Reky Rahayu

Personal information
- Full name: Reky Rahayu
- Date of birth: 8 May 1993 (age 33)
- Place of birth: Tangerang, Indonesia
- Height: 1.76 m (5 ft 9 in)
- Position: Goalkeeper

Team information
- Current team: PSIS Semarang
- Number: 1

Youth career
- 2011–2013: Persita Tangerang

Senior career*
- Years: Team / Apps / (Gls)
- 2012–2014: Persita Tangerang / 11 / (0)
- 2015–2016: Persija Jakarta / 4 / (0)
- 2017: Persita Tangerang / 5 / (0)
- 2018: Persika Karawang / 7 / (0)
- 2019: Bandung United / 12 / (0)
- 2019: Kalteng Putra / 17 / (0)
- 2020–2021: Persela Lamongan / 2 / (0)
- 2021: PSG Pati / 0 / (0)
- 2022: Kalteng Putra / 1 / (0)
- 2022–2024: Persib Bandung / 9 / (0)
- 2025–2026: PSMS Medan / 24 / (0)
- 2026–: PSIS Semarang / 0 / (0)

= Reky Rahayu =

Indonesian footballer (born 1993)

Reky Rahayu (born 8 May 1993) is an Indonesian professional footballer who plays as a goalkeeper for Championship club PSIS Semarang.

==Club career==

===Persita Tangerang===
In 2013, Reky signed a contract with Persita Tangerang.
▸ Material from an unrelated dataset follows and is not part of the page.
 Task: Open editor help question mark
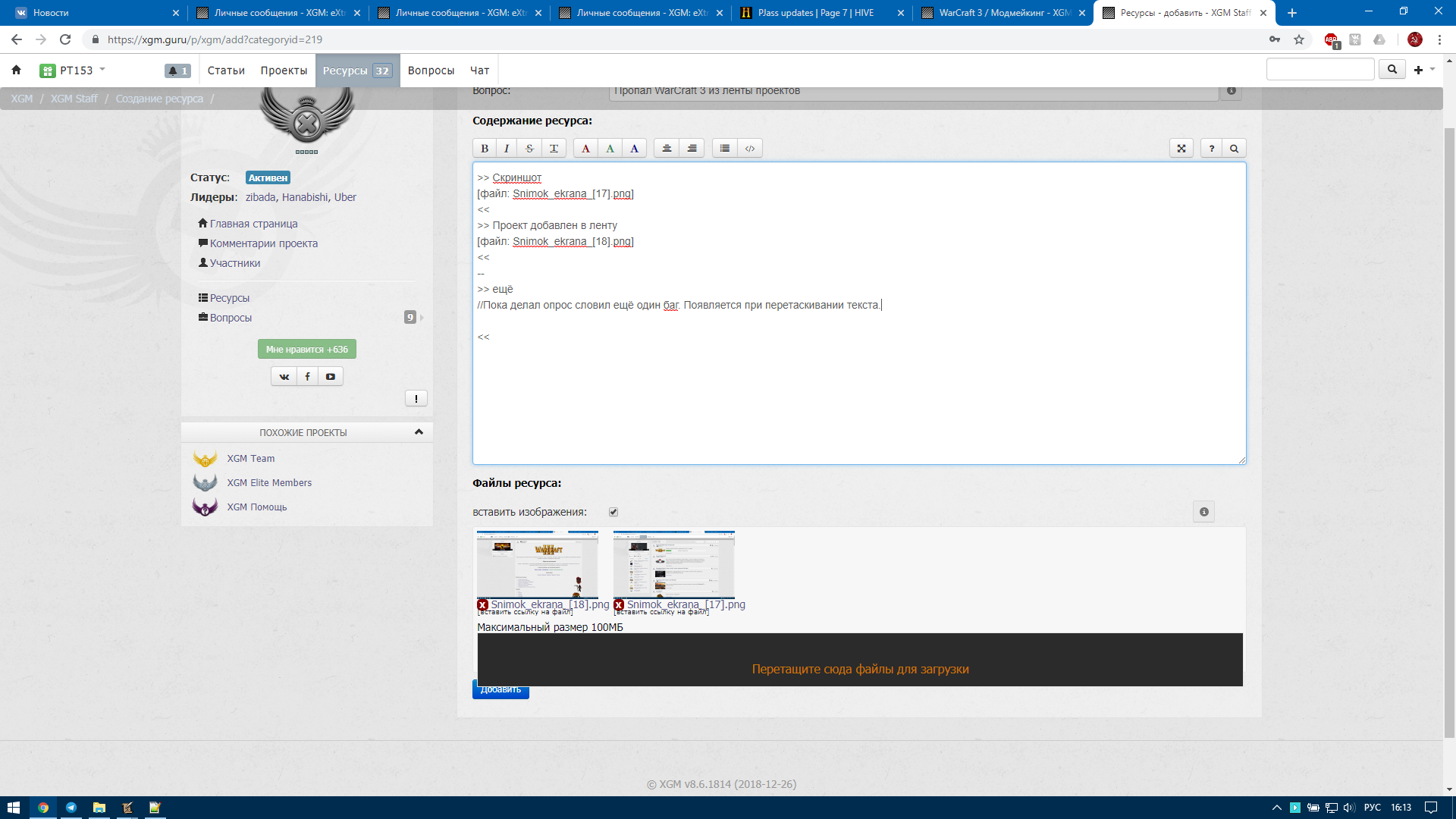[1211, 149]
Reky made his debut after he promotion to senior team of Persita Tangerang against Persib Bandung in 2013 Indonesia Super League. and in 2017 season, he returned to joined Persita Tangerang.

===Persija Jakarta===
In February 2016, Reky signed one-year contract with Persija Jakarta for plays in the 2016 Indonesia Soccer Championship A.